● READING PASSAGE:
— START —

Gabriel Garcia Marquez, "The Solitude of Latin America"

The Solitude of Latin America
Gabriel Garcia Marquez

[Nobel Prize Lecture, 8 December 1982.]

Antonio Pigafetta, the Florentine navigator who accompanied Magellan on the
first circumnavigation around the world, kept a meticulous log of his
journey through our South American continent, which, nevertheless, also
seems to be an adventure into the imagination. He related that he had seen
pigs with their umbilicus on their backs and birds without feet, the female
of the species of which would brood their eggs on the backs of the males,
as well as others like gannets without tongues, whose beak looked like a
spoon. He wrote that he had seen a monstrosity of an animal with the head
and ears of a mule, the body of a camel, the hooves of a deer and the neigh
of a horse. He related they had put a mirror in front of the first native
they met in Patagonia and how that overexcited giant lost the use of his
reason out of fear of his own image.

This short and fascinating book, in which we can perceive the gems of our
contemporary novels, is not, by any means, the most surprising testimony of
our reality at that time. The Chroniclers of the Indies have left us
innumerable others. Eldorado, our illusory land which was much sought
after, appeared on numerous maps over a long period, changing in situation
and extent according to the whim of the cartographers. The mythical Alvar
Nunez Cabeza de Vaca, in search of the fount of Eternal Youth, spent eight
years exploring the north of Mexico in a crazy expedition whose members ate
one another; only five of the six hundred who set out returned home. One of
the many mysteries which was never unravelled is that of the eleven
thousand mules, each loaded with one hundred pounds weight of gold, which
left Cuzco one day to pay the ransom of Atahualpa and which never arrived
at their destination. Later on, during the colonial period, they used to
sell in Cartagena de India chickens raised on alluvial soils in whose
gizzards were found gold nuggets. This delirium for gold among our founding
fathers has been a bane upon us until very recent times. Why, only in the
last century, the German mission appointed to study the construction of a
railway line between the oceans across the Panamanian isthmus concluded
that the project was a viable one on the condition that the rails should be
not of iron, a scarce metal in the region, but of gold.

The independence from Spanish domination did not save us from this madness.
General Antonio Lopez de Santana, thrice dictator of Mexico, had the right
leg he lost in the so-called War of the Cakes buried with all funeral pomp.

— END —

● DATASET:
— START —

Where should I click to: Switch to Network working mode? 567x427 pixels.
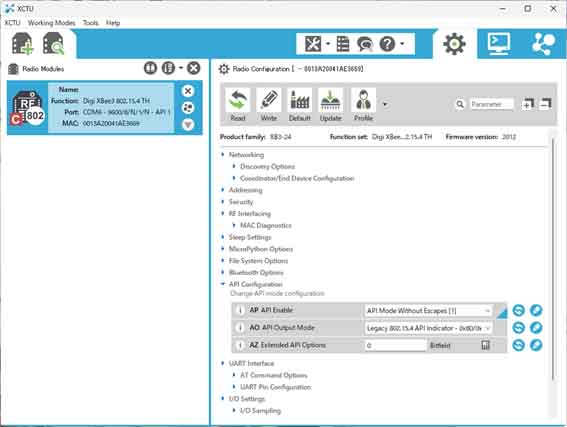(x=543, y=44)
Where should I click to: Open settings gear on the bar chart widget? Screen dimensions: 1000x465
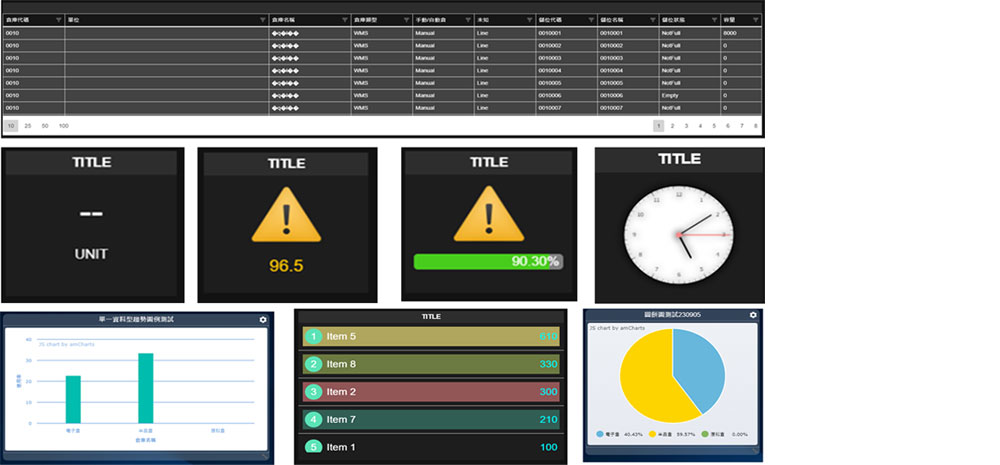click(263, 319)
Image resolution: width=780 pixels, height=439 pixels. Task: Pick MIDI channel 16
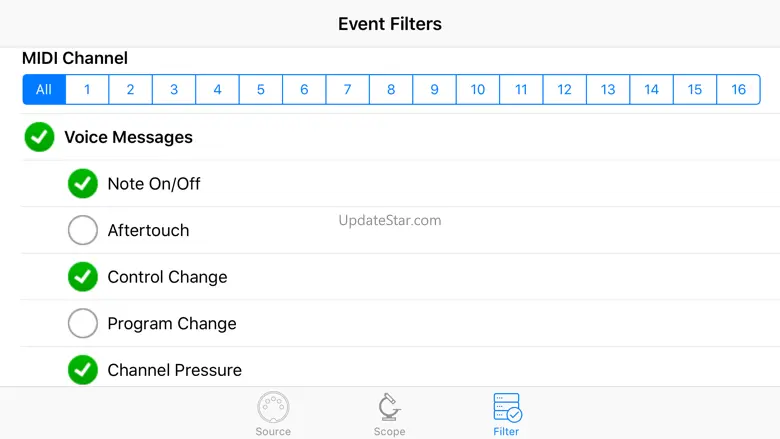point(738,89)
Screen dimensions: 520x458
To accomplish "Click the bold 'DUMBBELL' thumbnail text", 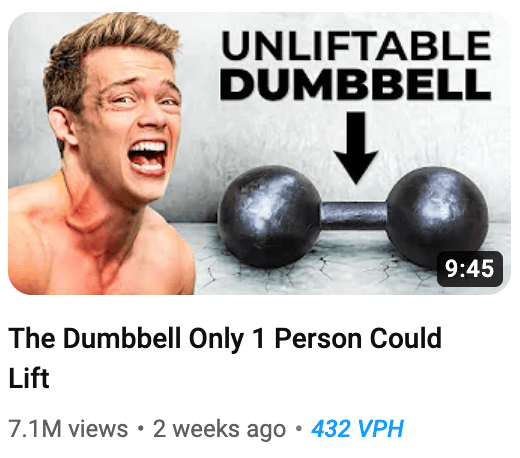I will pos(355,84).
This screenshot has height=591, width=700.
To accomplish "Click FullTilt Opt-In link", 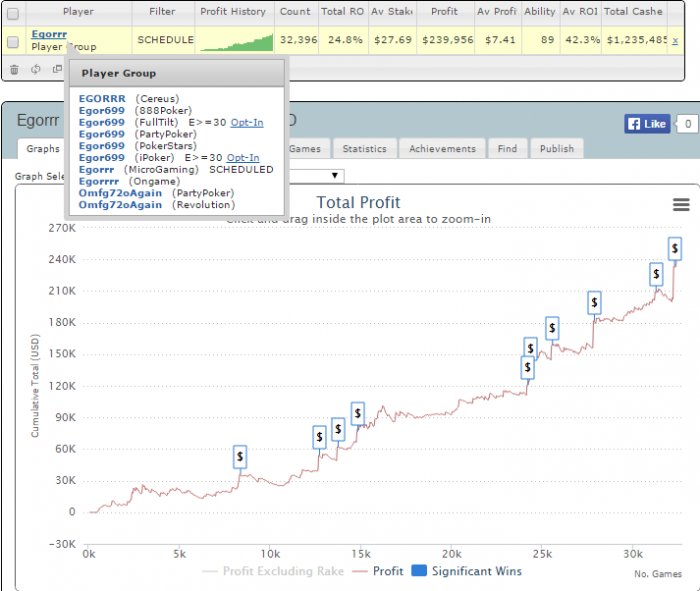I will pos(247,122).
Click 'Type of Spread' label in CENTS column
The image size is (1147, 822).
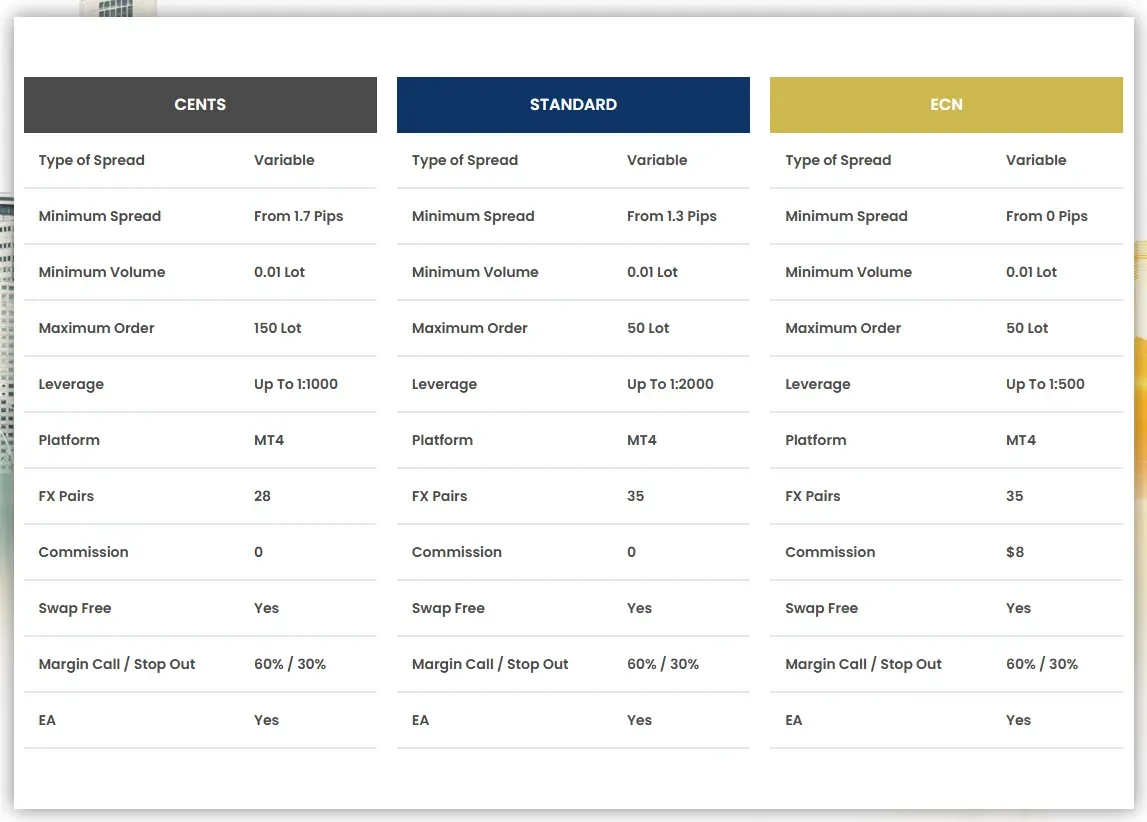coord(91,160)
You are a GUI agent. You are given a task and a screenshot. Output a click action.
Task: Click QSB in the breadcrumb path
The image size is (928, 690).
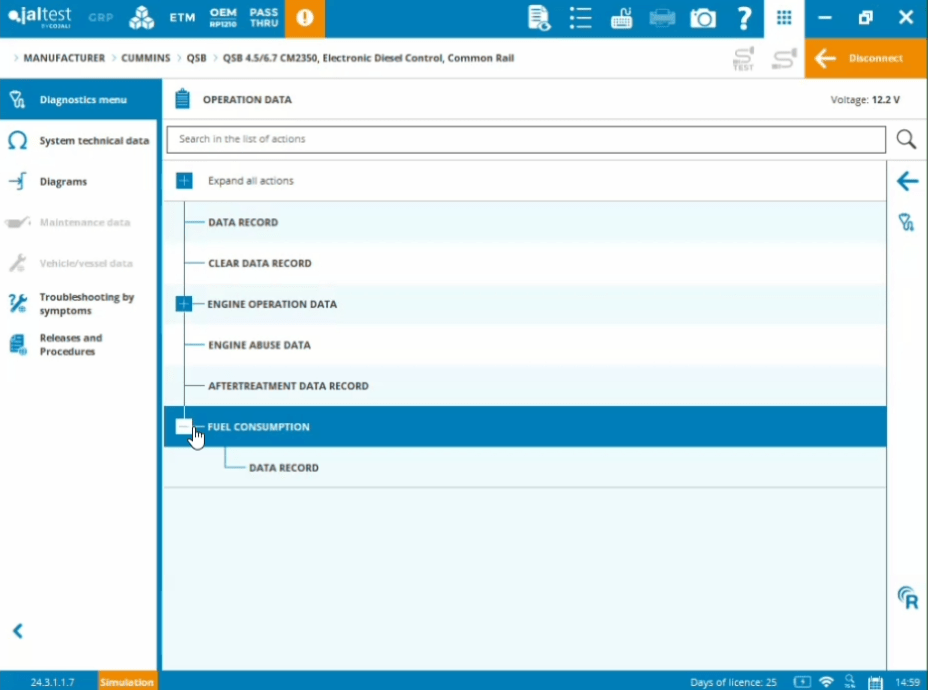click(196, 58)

— END —

Copy the passage of the Nobel lecture between "The independence from" and "all funeral pomp.", inclusive, word for word.

The independence from Spanish domination did not save us from this madness.
General Antonio Lopez de Santana, thrice dictator of Mexico, had the right
leg he lost in the so-called War of the Cakes buried with all funeral pomp.